Every family has its stories, and Jewish families tend to be very good at sharing them. How we got from there to here. How branches of the family came together – or were torn apart. How we learned from those who came before us. 

Each week on Shabbat, rabbis have the opportunity to tell stories about our collective history and share lessons for the future as we relate the Torah portion to modern life. Some weeks, of course, are a little more difficult than others. Parshiyot Tazria and Metzorah, for instance, are about leprosy and disease. Not the most comfortable topics to discuss. 

Yet it is the sometimes-uncomfortable stories of illness and disease that can provide some of the most valuable information for our own health and the health of families. Diseases may run in families for different reasons, yet often arise due to our shared genetic heritage not just as family members, but as persons from a particular ethnicity or whose ancestors came from specific parts of the world. 
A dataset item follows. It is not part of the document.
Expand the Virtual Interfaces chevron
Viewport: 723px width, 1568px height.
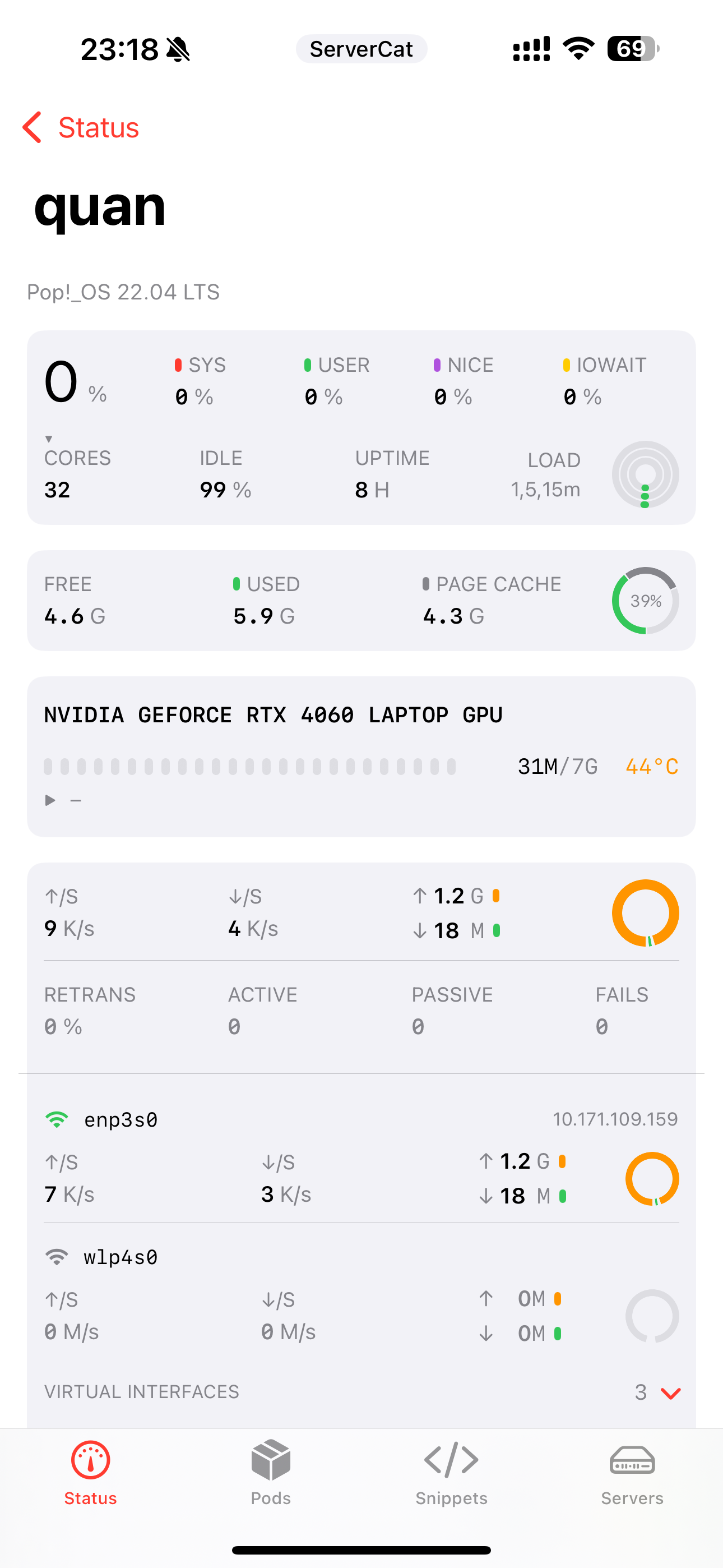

Family health history has particular importance for persons of Jewish descent. Several recessive genetic disorders – including Tay-Sachs disease, Gaucher disease, and Cystic Fibrosis – are much more common among Jews. But because these diseases only occur when two carriers have a child together, they rarely turn up in family health history. 

In contrast, other diseases with a genetic component often show up in family health history. Of particular concern to Jewish families are cancers related to mutations in the BRCA genes, which can greatly increase the risk for several cancers in both women and men. Sharing family health history can help current generations identify shared risks and help individual family members get the education and preventative care they need. 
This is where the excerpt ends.